• Material:

==================================================

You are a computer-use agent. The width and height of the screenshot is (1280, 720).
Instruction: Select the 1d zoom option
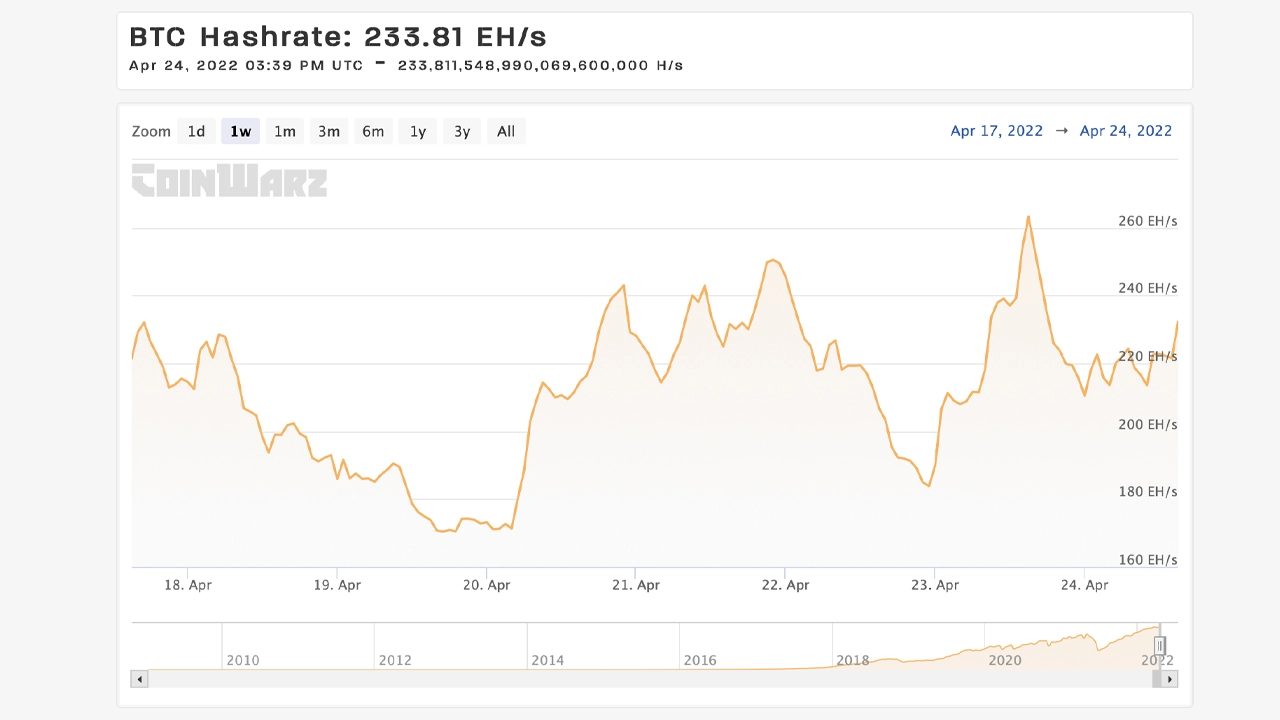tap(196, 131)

==================================================

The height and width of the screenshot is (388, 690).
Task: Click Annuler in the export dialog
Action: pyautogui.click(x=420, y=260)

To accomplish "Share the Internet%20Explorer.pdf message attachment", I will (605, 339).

==================================================

• Task statement:
Rewrite everything from "You are a computer-use" down to "tap(196, 131)", substituting "screen capture" for "screenshot" and keeping all else unchanged. Leave the picture out of your answer.

• Answer to the exercise:
You are a computer-use agent. The width and height of the screen capture is (1280, 720).
Instruction: Select the 1d zoom option
tap(196, 131)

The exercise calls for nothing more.